Authors: Kenneth Akapo, OSU MS4 // Dr. Michael Barrie, OSU EM Attending

A 24 year old female with history of sickle cell disease presents with a 6 hours history of widespread pain. The pain is in her lower back but also present within the lower and upper extremities. She also endorses mild shortness of breath although she attributes this to her pain episode. She mentions being seen a week ago due to a similar episode during which she also had new onset headaches associated with blurry vision. During that episode, CT scan was unremarkable. During the current encounter, there was low concern for ischemic stroke. The headaches have persisted until now, however, she no longer endorses changes in vision. She also denies any other focal neurologic symptoms.
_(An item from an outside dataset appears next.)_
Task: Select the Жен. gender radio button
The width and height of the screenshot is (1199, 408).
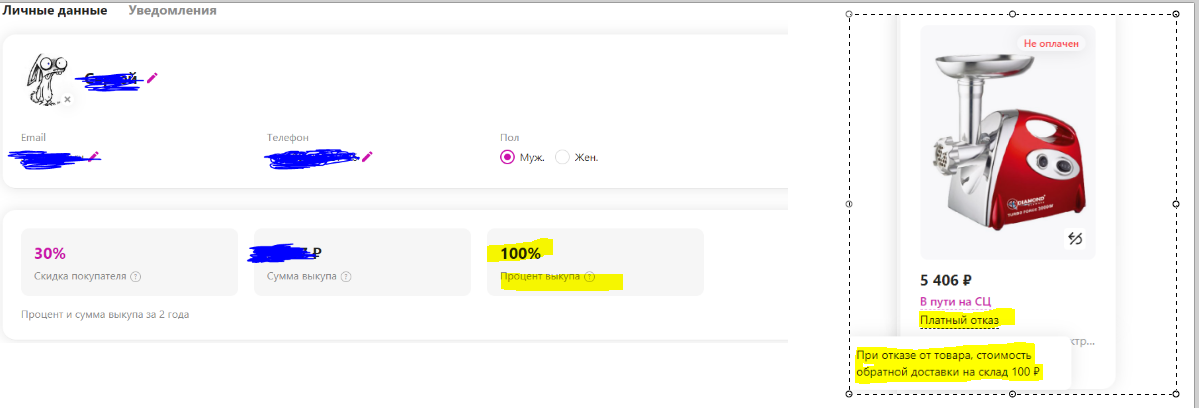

Upon initial examination, the patient appeared to be in mild distress. She was mentating well and exhibited no focal neurologic symptoms.  She was diffusely tender to palpation although she seemed to exhibit more pain when palpating the lower extremities and back. Breath sounds were clear to auscultation bilaterally, and cardiovascular exam was normal.

Before presenting the case to the senior resident, you consider your differential diagnosis – sickle cell pain crisis, acute chest syndrome (ACS), ischemic stroke, acute coronary syndrome (the other ACS), and heart failure among others.

But what findings would help support or refute a diagnosis of acute chest syndrome? And what is the plan to manage the initial diagnosis and treatment of possible acute chest syndrome?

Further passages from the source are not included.